_WORK INSTRUCTIONS_: For each record below, write an exact copy.
== Segment start ==
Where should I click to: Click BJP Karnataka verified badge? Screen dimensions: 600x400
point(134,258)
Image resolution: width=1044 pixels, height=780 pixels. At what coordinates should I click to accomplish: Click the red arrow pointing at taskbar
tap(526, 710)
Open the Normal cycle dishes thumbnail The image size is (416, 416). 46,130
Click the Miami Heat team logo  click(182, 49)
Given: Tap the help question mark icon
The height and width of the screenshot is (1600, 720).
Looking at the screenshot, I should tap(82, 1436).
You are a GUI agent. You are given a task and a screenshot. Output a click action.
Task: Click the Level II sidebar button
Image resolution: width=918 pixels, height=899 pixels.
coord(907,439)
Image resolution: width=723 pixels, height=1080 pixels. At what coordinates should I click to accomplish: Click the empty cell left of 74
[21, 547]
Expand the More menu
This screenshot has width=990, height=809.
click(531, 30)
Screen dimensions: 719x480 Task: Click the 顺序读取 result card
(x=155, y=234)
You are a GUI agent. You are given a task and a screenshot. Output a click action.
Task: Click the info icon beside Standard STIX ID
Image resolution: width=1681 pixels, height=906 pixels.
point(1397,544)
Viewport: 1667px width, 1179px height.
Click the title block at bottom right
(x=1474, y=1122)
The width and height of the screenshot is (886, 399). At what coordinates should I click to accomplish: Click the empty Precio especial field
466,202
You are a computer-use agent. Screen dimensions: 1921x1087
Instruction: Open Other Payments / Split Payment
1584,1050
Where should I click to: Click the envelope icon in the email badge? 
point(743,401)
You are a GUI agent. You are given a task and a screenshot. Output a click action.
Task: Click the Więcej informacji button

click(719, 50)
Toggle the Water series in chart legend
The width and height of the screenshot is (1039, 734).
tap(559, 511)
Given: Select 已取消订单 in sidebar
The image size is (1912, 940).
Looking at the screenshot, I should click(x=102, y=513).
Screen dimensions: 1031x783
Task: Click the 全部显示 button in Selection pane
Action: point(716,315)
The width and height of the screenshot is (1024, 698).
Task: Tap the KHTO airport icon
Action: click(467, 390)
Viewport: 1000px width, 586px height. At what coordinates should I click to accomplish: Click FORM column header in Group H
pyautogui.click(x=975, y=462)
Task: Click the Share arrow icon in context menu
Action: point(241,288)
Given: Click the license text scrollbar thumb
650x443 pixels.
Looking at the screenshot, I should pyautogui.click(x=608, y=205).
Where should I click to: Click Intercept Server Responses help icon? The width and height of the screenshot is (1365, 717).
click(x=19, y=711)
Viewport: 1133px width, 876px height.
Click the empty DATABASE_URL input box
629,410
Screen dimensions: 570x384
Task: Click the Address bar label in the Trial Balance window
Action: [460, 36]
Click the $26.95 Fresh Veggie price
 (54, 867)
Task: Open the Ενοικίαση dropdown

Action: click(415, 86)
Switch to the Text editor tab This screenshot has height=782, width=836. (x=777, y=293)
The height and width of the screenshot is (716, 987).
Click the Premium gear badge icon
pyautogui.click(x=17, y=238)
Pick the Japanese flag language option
== Segment end ==
_EXERCISE RESPONSE_:
Where should I click to: Click BJP Karnataka verified badge? Screen dimensions: 600x400
point(134,258)
Image resolution: width=1044 pixels, height=780 pixels. At what coordinates should I click to accomplish: Click the red arrow pointing at taskbar
tap(526, 710)
Open the Normal cycle dishes thumbnail The image size is (416, 416). 46,130
Click the Miami Heat team logo  click(182, 49)
Given: Tap the help question mark icon
The height and width of the screenshot is (1600, 720).
Looking at the screenshot, I should tap(82, 1436).
You are a GUI agent. You are given a task and a screenshot. Output a click action.
Task: Click the Level II sidebar button
Image resolution: width=918 pixels, height=899 pixels.
coord(907,439)
Image resolution: width=723 pixels, height=1080 pixels. At what coordinates should I click to accomplish: Click the empty cell left of 74
[21, 547]
Expand the More menu
This screenshot has width=990, height=809.
click(531, 30)
Screen dimensions: 719x480 Task: Click the 顺序读取 result card
(x=155, y=234)
You are a GUI agent. You are given a task and a screenshot. Output a click action.
Task: Click the info icon beside Standard STIX ID
Image resolution: width=1681 pixels, height=906 pixels.
point(1397,544)
Viewport: 1667px width, 1179px height.
Click the title block at bottom right
(x=1474, y=1122)
The width and height of the screenshot is (886, 399). At what coordinates should I click to accomplish: Click the empty Precio especial field
466,202
You are a computer-use agent. Screen dimensions: 1921x1087
Instruction: Open Other Payments / Split Payment
1584,1050
Where should I click to: Click the envelope icon in the email badge? 
point(743,401)
You are a GUI agent. You are given a task and a screenshot. Output a click action.
Task: Click the Więcej informacji button

click(719, 50)
Toggle the Water series in chart legend
The width and height of the screenshot is (1039, 734).
tap(559, 511)
Given: Select 已取消订单 in sidebar
The image size is (1912, 940).
Looking at the screenshot, I should click(x=102, y=513).
Screen dimensions: 1031x783
Task: Click the 全部显示 button in Selection pane
Action: point(716,315)
The width and height of the screenshot is (1024, 698).
Task: Tap the KHTO airport icon
Action: click(467, 390)
Viewport: 1000px width, 586px height. At what coordinates should I click to accomplish: Click FORM column header in Group H
pyautogui.click(x=975, y=462)
Task: Click the Share arrow icon in context menu
Action: point(241,288)
Given: Click the license text scrollbar thumb
650x443 pixels.
Looking at the screenshot, I should pyautogui.click(x=608, y=205).
Where should I click to: Click Intercept Server Responses help icon? The width and height of the screenshot is (1365, 717).
click(x=19, y=711)
Viewport: 1133px width, 876px height.
Click the empty DATABASE_URL input box
629,410
Screen dimensions: 570x384
Task: Click the Address bar label in the Trial Balance window
Action: [460, 36]
Click the $26.95 Fresh Veggie price
 (54, 867)
Task: Open the Ενοικίαση dropdown

Action: click(415, 86)
Switch to the Text editor tab This screenshot has height=782, width=836. (x=777, y=293)
The height and width of the screenshot is (716, 987).
Click the Premium gear badge icon
pyautogui.click(x=17, y=238)
Pick the Japanese flag language option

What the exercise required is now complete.